◆ What is needed ◆
Rewrite the part of the Python tutorial starting with "In this case, we" and going on through "and the end).", putting "text characters" in place of "alphanumeric characters".

# Start of Text block

Before we get going today, please complete the [Python Syntax tutorial at Codecademy](https://www.codecademy.com/courses/learn-python/lessons/python-syntax). 

Note that we will be using Python 3 in this notebook, not Python 2. As the Codecademy tutorial mentions, one critical change between 2 and 3 is that Python 3 uses the following syntax for print statements: print("Statement")

Click into the code box below for an example of printing in Python 3:

In [None]:
# To run this code, click into this box and then click the Run button at the top of the screen

researchQ = "???"
print("A key question in my current research project is: " + researchQ)

# Now try assigning a different value to researchQ. Run the code again to see a different answer

Today we will be adding a few concepts beyond the Codecademy tutorial. One important technique is the idea of **looping** or **iteration**. Sometimes we may wish to run the same line of code several times, but perhaps manipulating a different value each time.

For instance, consider the following variable assignemnt for *methods*:

In [None]:
# The methods variable stores a list of three separate strings

methods = ["text analysis", "web mapping", "data cleaning", "lots of Googling", "inventing new methods entirely"]

# Click into this box and select RUN to assign the values to the methods variable

Python uses several data types to store data in variables. We will often want to collect our data into a single collection of values. 

A **list** is an ordered collection of values. We can create a list by using brackets around a collection of items, each of which is separated by a comma.

In this case, we created a list of **strings**. Strings are sequences of alphanumeric characters. We create a string by using quotation marks (single-quotes, double-quotes, or triple-quotes all work, as long as we use the same type at the beginning and the end).

How would we print out each of these strings one by one? One approach is to tell Python to print multiple times
Selecting a differnt item from the list using the "index", or number corresponding to the location of the item:

In [None]:
print("Digital humanities involves " + methods[0])
print("Digital humanities involves " + methods[1])
print("Digital humanities involves " + methods[2])
print("Digital humanities involves " + methods[3])
print("Digital humanities involves " + methods[4])


This method works, but is repetitive to write. (In programming, we try to follow the DRY princniple: Don't Repeat Yourself!)

Instead, let's loop over the numbers 0, 1, 2, 3, 4 using a for loop and a list:

In [None]:
for index in [0, 1, 2, 3, 4]:
    print("Digital humanities involves " + methods[index])

This method uses far less code and produces the same result.

Sometimes, we would rather ignore the idea of the index entirely. Python lets us ignore indexes if we choose and loop over a list directly using the following syntax:

In [None]:
for method in methods:
    print("Digital humanities involves " + method)


The idea of looping is very powerful, especially when we don't know ahead of time what values we will use.

In web scraping, we often know a few values like the URL of the target site, and perhaps the location of important information on that site. But we will also discover information as we go, and may want to loop over these items to extract information (such as metadata, content, and links to further valuable information elsewhere). This is where looping helps us out.

# End of Text block
# Start of Dataset rows

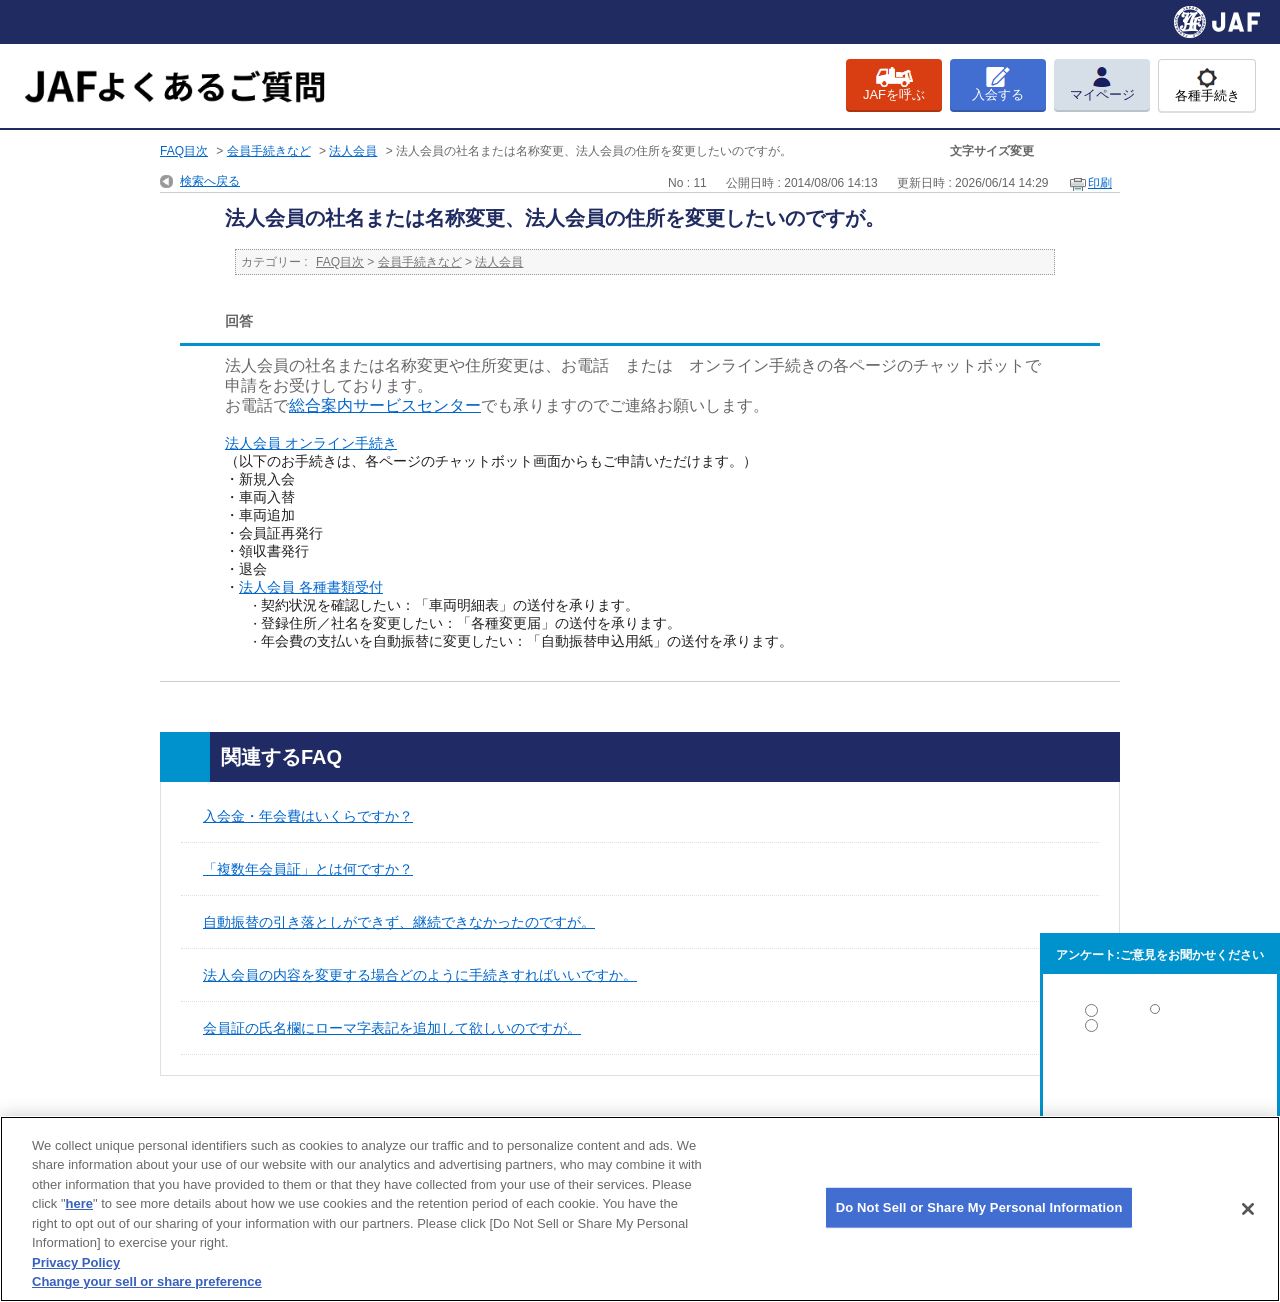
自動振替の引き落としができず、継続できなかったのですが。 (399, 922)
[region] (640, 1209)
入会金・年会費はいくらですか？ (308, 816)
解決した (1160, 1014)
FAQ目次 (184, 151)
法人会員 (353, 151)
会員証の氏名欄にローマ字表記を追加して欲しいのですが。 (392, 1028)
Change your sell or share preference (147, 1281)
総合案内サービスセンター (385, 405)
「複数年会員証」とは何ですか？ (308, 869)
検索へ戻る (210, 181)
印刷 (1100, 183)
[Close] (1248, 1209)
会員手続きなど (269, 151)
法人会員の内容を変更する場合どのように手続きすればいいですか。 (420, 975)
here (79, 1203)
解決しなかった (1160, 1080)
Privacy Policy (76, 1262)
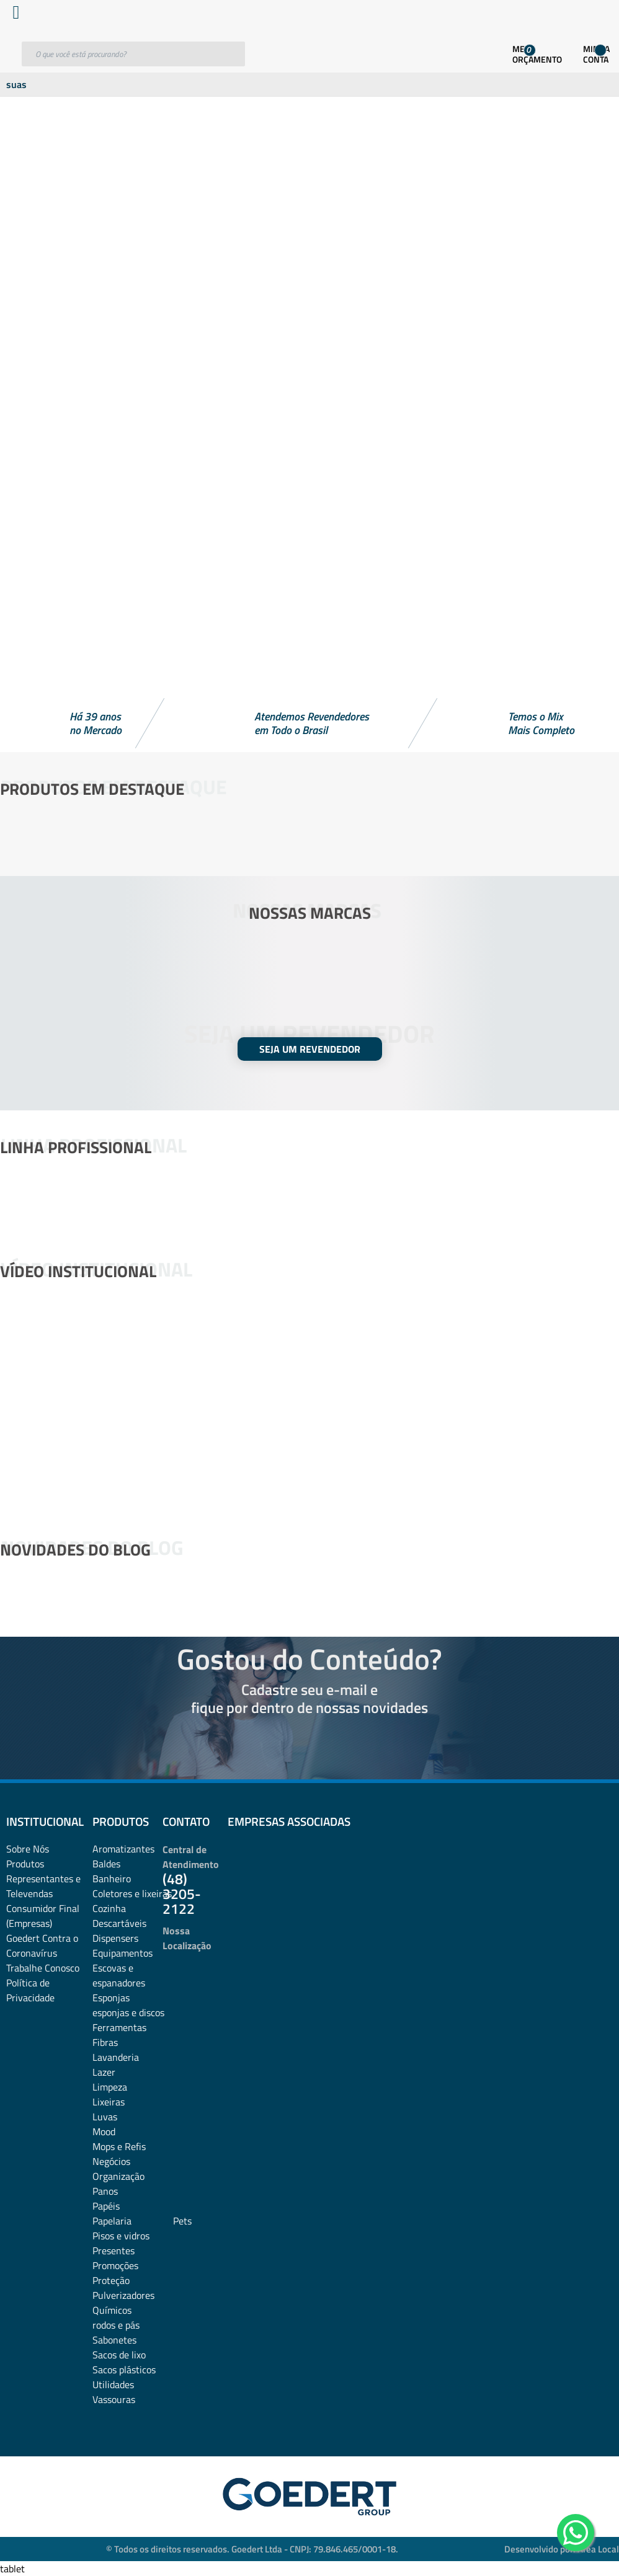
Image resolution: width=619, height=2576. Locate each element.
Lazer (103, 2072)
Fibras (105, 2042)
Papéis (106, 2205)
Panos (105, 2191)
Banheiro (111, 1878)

# End of Dataset rows

◆ Response to the task ◆
In this case, we created a list of **strings**. Strings are sequences of text characters. We create a string by using quotation marks (single-quotes, double-quotes, or triple-quotes all work, as long as we use the same type at the beginning and the end).